Produtores esperam fim de barreira sanitária para o próximo mês

7 AGO 2010Por 07h:59
Carlos Henrique Braga

O setor produtivo do Estado dá como certo que a Zona de Alta Vigilância (ZAV), no cone sul, chegue ao fim no mês que vem. A barreira sanitária foi adotada pelo Ministério da Agricultura em 2008 para atender normas internacionais e permitir comercialização dos bovinos. A área, que tem 800 mil animais (4% das 21 milhões de cabeças de MS), abrange onze cidades que tiveram o gado infectado pela febre aftosa, em 2005.
O lugar é o único do Estado que não é considerado livre da doença com vacinação, o que atrapalha a venda dos animais. Sem o peso da barreira, vista como estratégia comercial do exterior por alguns, a região vai ganhar mais autonomia e lucrará com fluxo maior de vendas.
Segundo veterinário do Serviço Nacional de Aprendizagem Rural de MS (Senar), Horácio Loureiro Tinoco, para atender a medidas de prevenção, por exemplo, leilões são feitos com menor frequência, o que tem efeito cascata: produtores perdem em faturamento, prefeituras em impostos, caminhoneiros em fretes e até peões têm menos trabalho.
A inspeção desses bovinos é mais rigorosa. Antes de serem comercializados, eles permanecem em quarentena por até 30 dias. É isso que mais incomoda o produtor, que precisa manter animais vendidos em seus pastos.

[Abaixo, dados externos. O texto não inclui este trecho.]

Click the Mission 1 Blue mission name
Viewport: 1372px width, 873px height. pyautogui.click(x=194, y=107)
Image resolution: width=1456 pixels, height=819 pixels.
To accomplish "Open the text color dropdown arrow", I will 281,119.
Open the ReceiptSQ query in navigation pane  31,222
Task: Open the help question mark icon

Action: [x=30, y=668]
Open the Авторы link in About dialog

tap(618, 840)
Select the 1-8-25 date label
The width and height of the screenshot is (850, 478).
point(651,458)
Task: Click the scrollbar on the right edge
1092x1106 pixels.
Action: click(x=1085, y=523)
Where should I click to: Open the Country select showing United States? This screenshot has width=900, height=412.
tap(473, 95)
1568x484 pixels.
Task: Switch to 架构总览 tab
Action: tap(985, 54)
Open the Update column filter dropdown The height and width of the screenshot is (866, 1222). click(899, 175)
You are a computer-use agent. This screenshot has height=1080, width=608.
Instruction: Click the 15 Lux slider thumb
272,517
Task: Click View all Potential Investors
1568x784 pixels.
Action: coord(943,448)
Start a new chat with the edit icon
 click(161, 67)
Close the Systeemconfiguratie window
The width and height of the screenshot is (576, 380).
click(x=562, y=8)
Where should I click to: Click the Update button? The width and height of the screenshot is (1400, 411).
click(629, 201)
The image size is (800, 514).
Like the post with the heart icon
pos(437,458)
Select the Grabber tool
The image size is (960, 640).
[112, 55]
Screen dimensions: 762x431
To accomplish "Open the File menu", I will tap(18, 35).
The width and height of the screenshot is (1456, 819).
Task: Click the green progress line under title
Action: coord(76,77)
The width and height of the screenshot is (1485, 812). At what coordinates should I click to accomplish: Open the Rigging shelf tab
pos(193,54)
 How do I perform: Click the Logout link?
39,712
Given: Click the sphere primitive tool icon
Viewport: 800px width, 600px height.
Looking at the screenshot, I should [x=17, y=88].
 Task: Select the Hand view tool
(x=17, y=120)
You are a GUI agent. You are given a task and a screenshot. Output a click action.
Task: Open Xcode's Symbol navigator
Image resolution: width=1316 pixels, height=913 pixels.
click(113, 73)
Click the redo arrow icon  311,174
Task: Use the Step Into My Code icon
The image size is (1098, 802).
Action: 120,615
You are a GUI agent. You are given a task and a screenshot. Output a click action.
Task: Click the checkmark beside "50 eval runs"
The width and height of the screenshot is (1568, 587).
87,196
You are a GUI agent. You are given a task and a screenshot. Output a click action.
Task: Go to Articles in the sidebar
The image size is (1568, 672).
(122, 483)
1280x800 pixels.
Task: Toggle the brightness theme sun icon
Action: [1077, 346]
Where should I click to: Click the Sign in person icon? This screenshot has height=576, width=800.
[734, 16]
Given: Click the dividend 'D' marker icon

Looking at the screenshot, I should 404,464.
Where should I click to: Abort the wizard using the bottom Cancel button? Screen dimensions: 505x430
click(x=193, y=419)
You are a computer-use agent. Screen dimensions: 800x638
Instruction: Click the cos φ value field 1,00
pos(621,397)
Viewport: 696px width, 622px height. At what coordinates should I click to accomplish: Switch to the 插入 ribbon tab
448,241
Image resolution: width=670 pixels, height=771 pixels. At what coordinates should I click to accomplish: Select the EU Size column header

Além de perder valor porque é de região sob alta vigilância, esse gado permanece, nesse período, em pasto de menor qualidade. “O vendedor não vai deixar os animais em quarentena no melhor pasto, vai colocar no pior, e isso pode resultar em perda de peso e diminuir o valor do animal”, explica.

Quem decide
Na última semana, o Ministério da Agricultura enviou pedido à Organização Internacional de Saúde Animal (OIE) para que a barreira, que tinha prazo de dois anos, seja extinta. O aval do órgão abrirá portas para o comércio exterior.
“Estamos confiantes que isso (o fim da barreira) aconteça porque a ZAV já cumpriu sua função”, diz o presidente da Associação dos Criadores de MS (Acrissul), Chico Maia.
O veterinário Tinoco afirma que o Brasil só reconhecerá a região como livre quando houver “documento assinado pela OIE”, o que deve ocorrer até o fim de setembro. Portanto, “só vale quando for oficial”.

Guerra comercial
Para Maia, há mais interesse comercial de outros países na manutenção da zona do que de proteção à saúde humana. “Você já ouviu falar em alguém no mundo que foi contaminado por comer carne de boi com aftosa?”, questiona.
Na análise do presidente, a área é “sem sentido”, pois é desnecessário “ter uma zona tampão entre Paraguai e o lado brasileiro que são áreas livres de febre com vacinação”.